### [PROBLEM]
Once the line with "Screenshot is 921x2576." is found in the entries below, repeat it and each following line exactly, up to and including the line with "Cavendish Heights - Block 6 (198, 1714)". Add no other lines.
■ ■ ■
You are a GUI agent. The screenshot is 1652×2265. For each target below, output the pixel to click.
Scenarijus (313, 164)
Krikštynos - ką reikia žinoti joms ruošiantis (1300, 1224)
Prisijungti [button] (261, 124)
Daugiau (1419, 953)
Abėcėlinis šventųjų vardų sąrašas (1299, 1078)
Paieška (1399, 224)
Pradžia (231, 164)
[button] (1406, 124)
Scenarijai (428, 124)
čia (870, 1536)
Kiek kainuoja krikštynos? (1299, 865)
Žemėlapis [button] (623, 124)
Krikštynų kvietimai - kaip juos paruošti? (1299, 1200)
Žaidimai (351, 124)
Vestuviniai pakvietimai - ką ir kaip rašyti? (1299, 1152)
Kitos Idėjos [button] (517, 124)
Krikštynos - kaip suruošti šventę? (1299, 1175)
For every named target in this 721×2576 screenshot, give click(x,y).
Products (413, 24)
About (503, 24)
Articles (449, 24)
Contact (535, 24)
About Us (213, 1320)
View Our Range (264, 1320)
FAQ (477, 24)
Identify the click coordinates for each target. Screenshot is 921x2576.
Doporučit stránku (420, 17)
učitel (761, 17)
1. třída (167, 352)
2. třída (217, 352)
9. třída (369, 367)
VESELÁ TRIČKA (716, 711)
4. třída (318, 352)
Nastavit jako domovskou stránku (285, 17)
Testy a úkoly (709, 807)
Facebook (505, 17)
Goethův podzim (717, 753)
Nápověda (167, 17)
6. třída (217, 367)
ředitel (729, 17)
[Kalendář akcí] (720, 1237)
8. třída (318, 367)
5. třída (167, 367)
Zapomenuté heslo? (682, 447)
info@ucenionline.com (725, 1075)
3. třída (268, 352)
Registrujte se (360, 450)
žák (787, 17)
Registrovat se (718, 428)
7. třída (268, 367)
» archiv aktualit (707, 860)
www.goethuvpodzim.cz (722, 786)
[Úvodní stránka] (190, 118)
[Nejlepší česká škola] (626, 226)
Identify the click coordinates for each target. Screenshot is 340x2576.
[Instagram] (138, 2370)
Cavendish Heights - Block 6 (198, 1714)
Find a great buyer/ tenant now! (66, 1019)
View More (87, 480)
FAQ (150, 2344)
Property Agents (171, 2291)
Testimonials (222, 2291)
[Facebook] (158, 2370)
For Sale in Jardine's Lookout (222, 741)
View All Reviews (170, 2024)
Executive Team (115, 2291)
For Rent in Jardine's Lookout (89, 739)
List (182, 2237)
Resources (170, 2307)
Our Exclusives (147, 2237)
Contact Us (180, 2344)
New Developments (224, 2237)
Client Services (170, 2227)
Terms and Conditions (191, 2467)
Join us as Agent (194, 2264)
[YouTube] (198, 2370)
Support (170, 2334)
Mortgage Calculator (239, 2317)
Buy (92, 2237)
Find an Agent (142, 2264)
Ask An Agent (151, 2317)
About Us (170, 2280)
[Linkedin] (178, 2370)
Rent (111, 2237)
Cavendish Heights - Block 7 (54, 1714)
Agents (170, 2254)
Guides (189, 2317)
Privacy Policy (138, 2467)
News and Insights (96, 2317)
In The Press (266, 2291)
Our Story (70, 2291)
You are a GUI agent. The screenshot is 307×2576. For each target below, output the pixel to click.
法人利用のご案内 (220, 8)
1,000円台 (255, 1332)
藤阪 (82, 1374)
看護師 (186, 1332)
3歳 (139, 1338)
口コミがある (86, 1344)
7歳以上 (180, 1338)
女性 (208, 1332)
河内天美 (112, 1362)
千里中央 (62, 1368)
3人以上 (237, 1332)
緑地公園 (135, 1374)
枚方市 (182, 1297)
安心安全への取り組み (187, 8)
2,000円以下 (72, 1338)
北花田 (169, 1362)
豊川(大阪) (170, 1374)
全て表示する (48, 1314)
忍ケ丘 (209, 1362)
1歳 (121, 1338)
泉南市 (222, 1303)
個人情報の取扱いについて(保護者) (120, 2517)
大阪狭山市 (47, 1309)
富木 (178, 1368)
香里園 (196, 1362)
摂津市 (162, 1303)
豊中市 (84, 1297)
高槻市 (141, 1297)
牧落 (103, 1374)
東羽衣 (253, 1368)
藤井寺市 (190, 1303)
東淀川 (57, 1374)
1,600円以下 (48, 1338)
■ ■ ■
### [EXERCISE SOLUTION]
Identify the click coordinates for each target. Screenshot is 921x2576.
Doporučit stránku (420, 17)
učitel (761, 17)
1. třída (167, 352)
2. třída (217, 352)
9. třída (369, 367)
VESELÁ TRIČKA (716, 711)
4. třída (318, 352)
Nastavit jako domovskou stránku (285, 17)
Testy a úkoly (709, 807)
Facebook (505, 17)
Goethův podzim (717, 753)
Nápověda (167, 17)
6. třída (217, 367)
ředitel (729, 17)
[Kalendář akcí] (720, 1237)
8. třída (318, 367)
5. třída (167, 367)
Zapomenuté heslo? (682, 447)
info@ucenionline.com (725, 1075)
3. třída (268, 352)
Registrujte se (360, 450)
žák (787, 17)
Registrovat se (718, 428)
7. třída (268, 367)
» archiv aktualit (707, 860)
www.goethuvpodzim.cz (722, 786)
[Úvodní stránka] (190, 118)
[Nejlepší česká škola] (626, 226)
Identify the click coordinates for each target. Screenshot is 340x2576.
[Instagram] (138, 2370)
Cavendish Heights - Block 6 (198, 1714)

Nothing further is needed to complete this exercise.